« Le 21 novembre 1997, entouré de mes collègues élus
du conseil général, je faisais Youssef Chahine citoyen d’honneur de la
Seine-Saint-Denis. En fouillant dans mes papiers, j’ai retrouvé une photo où je
salue Youssef.
C’était un homme chaleureux, généreux, jamais avare de
son temps ni de sa parole. Durant les quelques heures que j’ai passées avec
lui, je l’ai vu s’adresser à tout le monde sans jamais se lasser. Après une
accolade brève mais intense avec l’un de ses compatriotes, Youssef m’a parlé du
procès que lui avait attenté un avocat intégriste pour son livre L’émigré. Et
d’une brûlure plus intense lorsqu’il me raconte comment les intégristes avaient
mis la main sur l’acteur Mohsen Mohieddin, celui qui était devenu son alter
ego, disait-il. Nous avons également parlé de son dernier film Le Destin qu’il
avait présenté au festival de Cannes cette année-là,
Plus célébré à l’étranger que dans son pays, Youssef
Chahine avait obtenu, précisément en 1997, le prix du cinquantième anniversaire
du Festival de Cannes pour l’ensemble de son œuvre.
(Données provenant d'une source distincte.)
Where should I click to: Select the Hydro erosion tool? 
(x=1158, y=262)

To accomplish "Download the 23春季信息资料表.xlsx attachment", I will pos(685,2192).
Né à Alexandrie, éduqué en français et en anglais,
Youssef Chahine est l’auteur d’une œuvre riche d’une quarantaine de films, dans
lesquels il n’hésite pas à évoquer ses souvenirs et à affirmer ses idées de
gauche et anti-islamistes. C’est lui qui a découvert Omar Sharif qu’il a fait
tourner dans Le Démon du désert en 1954 puis dans Les Eaux noires deux ans plus
tard. Dans tous ses films, Youssef Chahine n’a cessé de prendre son pays comme
toile de fond.
Toute la société égyptienne est passée sous son regard
perspicace, acéré : la pauvreté, le monde ouvrier, les luttes d’indépendance.
Youssef est mort le 27 juillet 2008, à la suite d’une hémorragie cérébrale.
C’était une bien triste journée. Il n’aura pas vu en 2011, dans son Alexandrie
natale, l’éclatement de la révolte des Egyptiens. Sans doute aurait-il imaginé
une histoire, un personnage tentant de retrouver dans cette cohue populaire,
quand tout le monde se côtoyait, femmes, hommes, jeunes, vieux rassemblés dans
un souffle, un slogan, le fameux « Dégage » du « printemps arabe » lancé à la
face de Hosni Moubarak et de tous ceux qui l’accompagnaient ».